Three weeks. That is how long it took for the United Arab Emirates to go from policy paper to actual implementation. His Highness Sheikh Mohammed bin Rashad Al Maktoum—Vice President, Prime Minister, Ruler of Dubai—reviewed the progress today. The goal is bold. Deploy agentic AI across 50 percent of the government’s sectors, services, and operations. The deadline? Two years.
It feels fast.
Usually, governments lag. Policies get announced in one decade; they trickle down in the next. This time, the Cabinet approved the framework less than three weeks ago on April 23. Today is May 12, 2026. The machinery is already moving.
H.E. Mohammad Abdullah Al Gergawai, Minister of Cabinet Affairs, led the briefing. He stands before a heavy lineup of leadership. H.H. Sheikh Hamdan bin Sheikh Hamdan, H.E. Sheikh Mansour bin Zaya al-Nahyan. H.E. Omar al-Al-Omali. The presence of this entire senior leadership group signals one thing clearly: this is a whole-of-government priority. There is no back-room delegation here. They want to watch it happen.
What are they trying to do?
“Streamline procedures. Accelerate service delivery. Improve the accuracy of decision-making.”
That’s the promise. The program targets building autonomous capabilities. Systems that execute tasks, make decisions, and act independently without human intervention. Not just chatbots. Real agency.
The team has begun identifying requirements. The mechanisms needed to achieve these agreed-upon goals are being mapped out. Al-Gergawai chairs a dedicated agentic AI taskforce. Under the supervision of Sheikh Mansour bin Zayd Al Nahyan, the Vice President and Chairman of Presidential Court, they are building this. The senior oversight remains strict. Ministers and directors-general will be assessed on speed and capability.
Why now?
This sits inside a broader digital history. The journey started two decades ago. E-government first. Then mobile. UAE Pass. Government Services 2. This current framework represents the most aggressive phase of that evolution. We moved from delivering services digitally. We are moving toward operations running themselves.
Does that make people nervous? Maybe. Sheikh Mohammed called the integration of AI a people-centered initiative. A strategic priority aimed at improving public service quality. But efficiency often requires surrendering some control to the machine.
Consider the existing infrastructure.
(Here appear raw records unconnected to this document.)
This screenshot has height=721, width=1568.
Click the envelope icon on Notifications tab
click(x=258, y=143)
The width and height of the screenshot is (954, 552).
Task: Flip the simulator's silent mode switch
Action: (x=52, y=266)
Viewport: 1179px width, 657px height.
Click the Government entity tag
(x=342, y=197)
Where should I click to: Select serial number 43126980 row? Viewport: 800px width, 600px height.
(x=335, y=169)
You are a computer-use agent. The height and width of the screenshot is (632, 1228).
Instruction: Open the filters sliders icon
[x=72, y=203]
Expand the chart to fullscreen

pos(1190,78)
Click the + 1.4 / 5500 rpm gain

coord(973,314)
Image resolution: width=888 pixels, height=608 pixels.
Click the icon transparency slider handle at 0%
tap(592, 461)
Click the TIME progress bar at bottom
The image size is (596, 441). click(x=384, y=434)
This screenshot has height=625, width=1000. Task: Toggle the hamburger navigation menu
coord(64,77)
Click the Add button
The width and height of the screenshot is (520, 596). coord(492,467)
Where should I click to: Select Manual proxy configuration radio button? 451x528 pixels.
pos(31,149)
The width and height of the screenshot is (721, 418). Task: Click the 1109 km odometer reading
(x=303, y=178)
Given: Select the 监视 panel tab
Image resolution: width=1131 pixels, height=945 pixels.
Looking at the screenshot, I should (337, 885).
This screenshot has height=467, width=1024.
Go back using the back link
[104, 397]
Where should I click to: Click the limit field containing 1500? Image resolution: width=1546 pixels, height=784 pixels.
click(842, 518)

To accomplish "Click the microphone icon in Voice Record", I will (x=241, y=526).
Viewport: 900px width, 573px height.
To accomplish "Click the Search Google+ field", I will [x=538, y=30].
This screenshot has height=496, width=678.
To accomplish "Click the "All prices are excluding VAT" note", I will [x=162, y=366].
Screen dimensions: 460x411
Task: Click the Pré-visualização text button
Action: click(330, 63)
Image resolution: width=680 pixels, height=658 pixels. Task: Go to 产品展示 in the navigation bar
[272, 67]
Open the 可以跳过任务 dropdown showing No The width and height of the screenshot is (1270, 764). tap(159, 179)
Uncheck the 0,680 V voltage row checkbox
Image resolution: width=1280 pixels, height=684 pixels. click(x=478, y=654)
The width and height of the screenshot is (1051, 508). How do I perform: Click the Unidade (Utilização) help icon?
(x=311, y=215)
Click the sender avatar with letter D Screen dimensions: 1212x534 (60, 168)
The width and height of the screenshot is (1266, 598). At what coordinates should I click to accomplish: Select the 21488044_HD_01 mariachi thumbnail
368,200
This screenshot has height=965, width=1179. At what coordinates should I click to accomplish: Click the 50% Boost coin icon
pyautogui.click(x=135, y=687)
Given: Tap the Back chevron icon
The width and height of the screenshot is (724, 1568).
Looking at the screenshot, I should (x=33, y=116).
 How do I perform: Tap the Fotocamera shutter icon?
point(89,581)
The federal AI strategy already embeds intelligence into three-year planning cycles for 38 entities. An AI-powered regulatory ecosystem is designed to cut law-making time by 70 percent. And then there is the Proactive Government Performance system—the first in the world. Agentic AI just adds another layer of autonomy to the stack.
Two years seems aggressive for 50 percent adoption. Yet here they are, three weeks in, checking boxes.
Will citizens notice before the two years are up? Perhaps not immediately. The integration requires advanced digital infrastructure and federal data synergy. The transition isn’t instant. It is a build. But the signal from Dubai is unambiguous.
Speed is the currency of this strategy.
They aren’t waiting to see if it works. They are building the mechanism now. The question remains. Can an entire government learn to delegate to code in under twenty-four months?